Care to share profits from the bank Obert (Mpofu Transport minister)? How about some chicken money for the people Gideon (Gono ex-Reserve Bank of Zimbabwe)? Or perhaps some dairy profits from the first family? After all sharing is caring. But more importantly sharing the wealth is indispensable to our nation’s survival. The obscene gap between the majority poor and the minority rich is at once the greatest danger to the country’s future. It is unsustainable and destabilising.

It undermines the potential contributions of millions of Zimbabweans to our shared future by locking them in a perpetual cycle of poverty. It further rubbishes our constitutional ambitions to secure the rights of all by channelling the resources meant for all into the hands of the few.

The contradictions surrounding the whole matter are frustrating. Earlier in his Independence Day speech the Commander in Chief, Head of State, President of the Republic & co had indicated government’s intention to cut down the public service. You can decide for yourself what’s worse retrenchments or cuts in bonuses. Still there is no disputing the fact that for those who will remain in the civil service, the bonus is a welcome windfall and will no doubt go a long way in meeting the needs of hundreds of thousands of dependants who rely on overstretched civil servants salaries. To those who will have already been retrenched by December and the millions who are currently unemployed it matter little whether or not government decides to pay bonuses to the lucky civil servants still in employment.

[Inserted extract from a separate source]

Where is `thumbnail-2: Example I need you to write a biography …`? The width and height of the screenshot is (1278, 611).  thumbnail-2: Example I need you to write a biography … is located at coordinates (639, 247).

The State has been shrinking for a long time now. Consistently and in many cases cruelly, the State has been implementing savage cuts to public service delivery in a manner that further impoverishes the poor. Unlike the structural adjustment programmes of the 1990s, this has been a much quieter and more devastating storm. Through the removal of subsidies, privatisation and imposition of service charges the government has basically left the poor to their own devices and forced them to subsidise the State by providing alternatives to failed public services.

In areas such as housing, new slummified settlements such as Hopley in Waterfalls, Harare epitomise the subsidisation of government by the poor, where the poor having left government behind have taken it upon themselves to provide a basic need albeit at a much lower standard and at the expense of other pressing needs. Students at Midlands State University squashed in rented quarters eight per room in Senga Township are another example of the fate of the poor after the drastic cuts to state subsidies for higher education.

The vastly overstretched social welfare provisions for the elderly, disabled and other vulnerable groups that run out in the first quarter are yet another example. So too, are the millions of workers earning a living in the informal sector without basic protection, recognition or even toilets. There are numerous other examples that put this crumb called bonus into perspective. Whichever way you look at it, this crumb called bonus is too little to make up for all that has been taken from the poor and transferred into the pockets of the politically connected rich.